> **Opdrachtdoel**
Beantwoord aan de hand van het paginafragment de onderstaande vragen.
(a) Op welke datum zijn de vragen van het lid Van Nispen ingezonden?
(b) Op welke datum is het antwoord van Minister Dekker ontvangen?
(c) Welke wet biedt volgens het antwoord het wettelijk kader voor nevenfuncties van rechters?

Antwoord schriftelijke vragen : Antwoord op vragen van het lid Van Nispen over de dubbelrol van een Amsterdamse rechter
Vragen van het lid Van Nispen (SP) aan de Minister voor Rechtsbescherming over de dubbelrol van een Amsterdamse rechter (ingezonden 1 december 2021).
Antwoord van Minister Dekker (Rechtsbescherming) (ontvangen 6 januari 2022). Zie ook
Aanhangsel Handelingen, vergaderjaar 2021–2022, nr. 1196.
Vraag 1
Wat is uw reactie op het artikel «Vraagtekens bij dubbelrol Amsterdamse rechter»?1
Antwoord 1
Voor een sterke, goed functionerende rechtspraak is het belangrijk dat rechters volop
deelnemen aan het maatschappelijke leven. Het kunnen hebben van nevenfuncties maakt
daar deel van uit. Daarom is het in Nederland rechters in zijn algemeenheid toegestaan
nevenfuncties te hebben. Dit kunnen ook functies bij de overheid zijn.
Ik onderschrijf de in het artikel geuite overtuiging dat de onafhankelijkheid en onpartijdigheid
van rechters boven elke twijfel verheven moet zijn. Dit betekent dat rechters nevenfuncties
kunnen bekleden zolang deze niet in de weg staan aan een goede vervulling van het
ambt en niet (de schijn van) partijdigheid met zich brengen. De Wet rechtspositie
rechterlijke ambtenaren (Wrra) biedt daarvoor het wettelijk kader.

> **Fragment uit gegevensset**
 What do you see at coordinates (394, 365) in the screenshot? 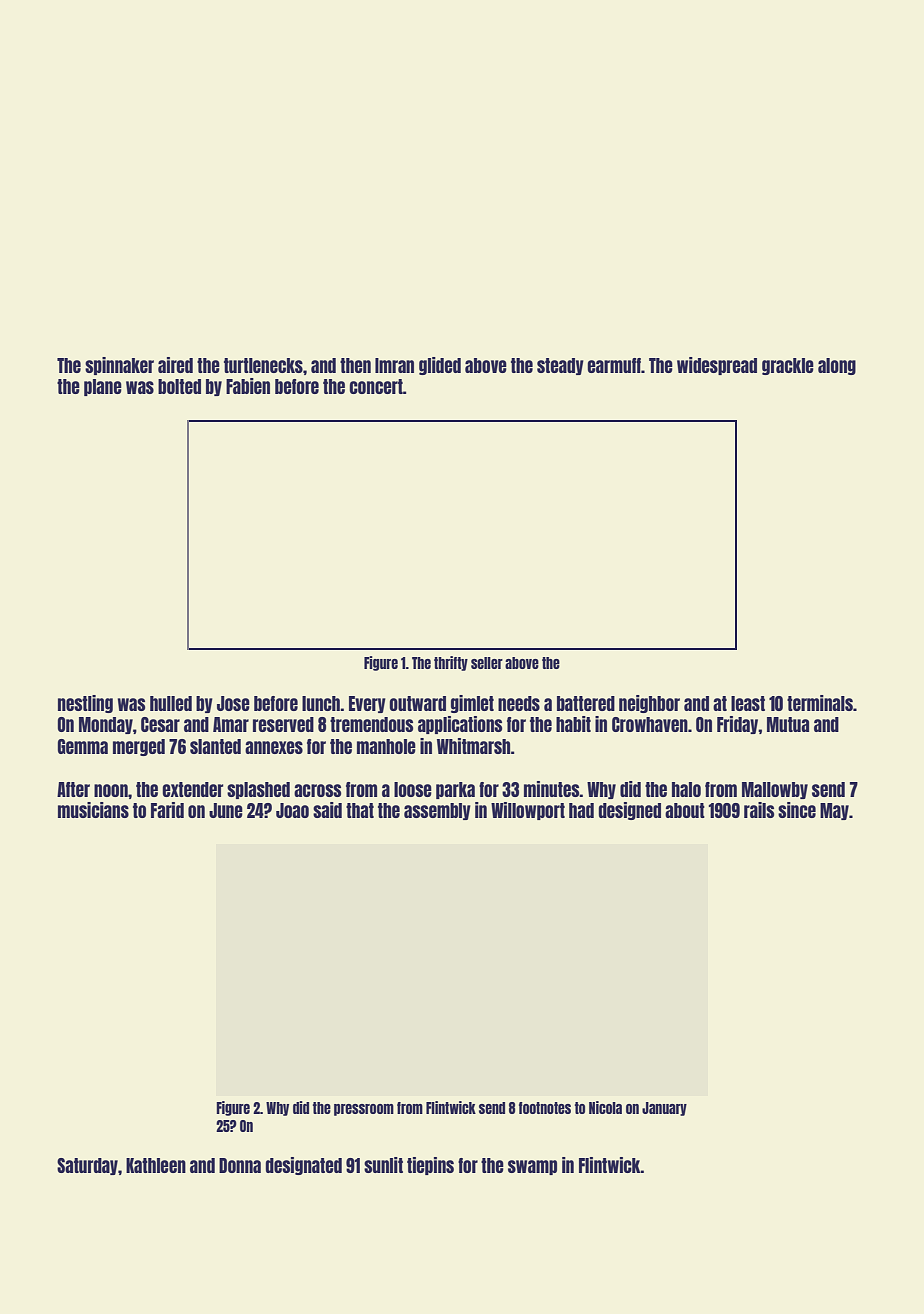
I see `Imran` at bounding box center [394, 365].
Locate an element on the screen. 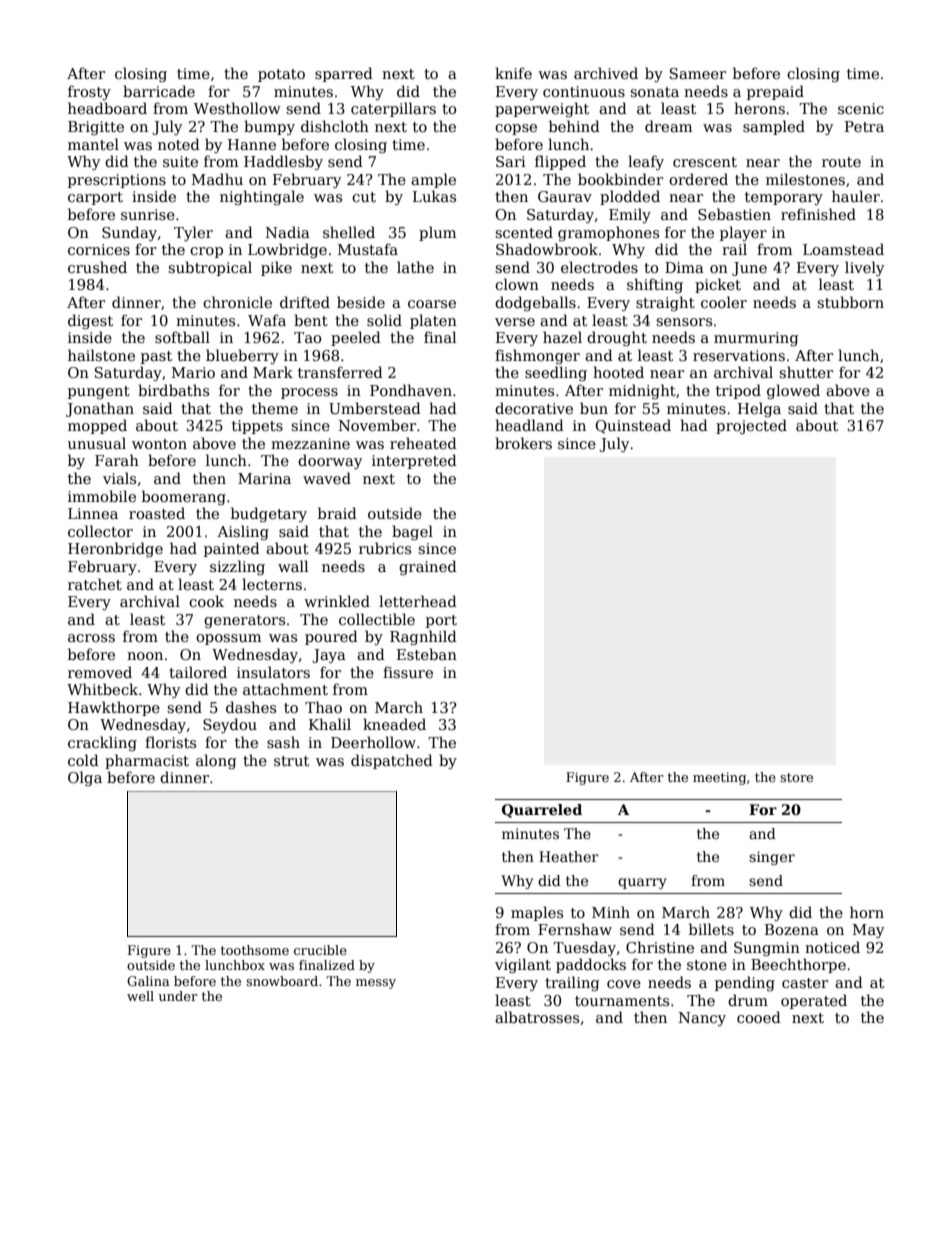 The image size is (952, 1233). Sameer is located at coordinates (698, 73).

> **Uitgewerkte oplossing**
(a) 1 december 2021
(b) 6 januari 2022
(c) De Wet rechtspositie rechterlijke ambtenaren (Wrra)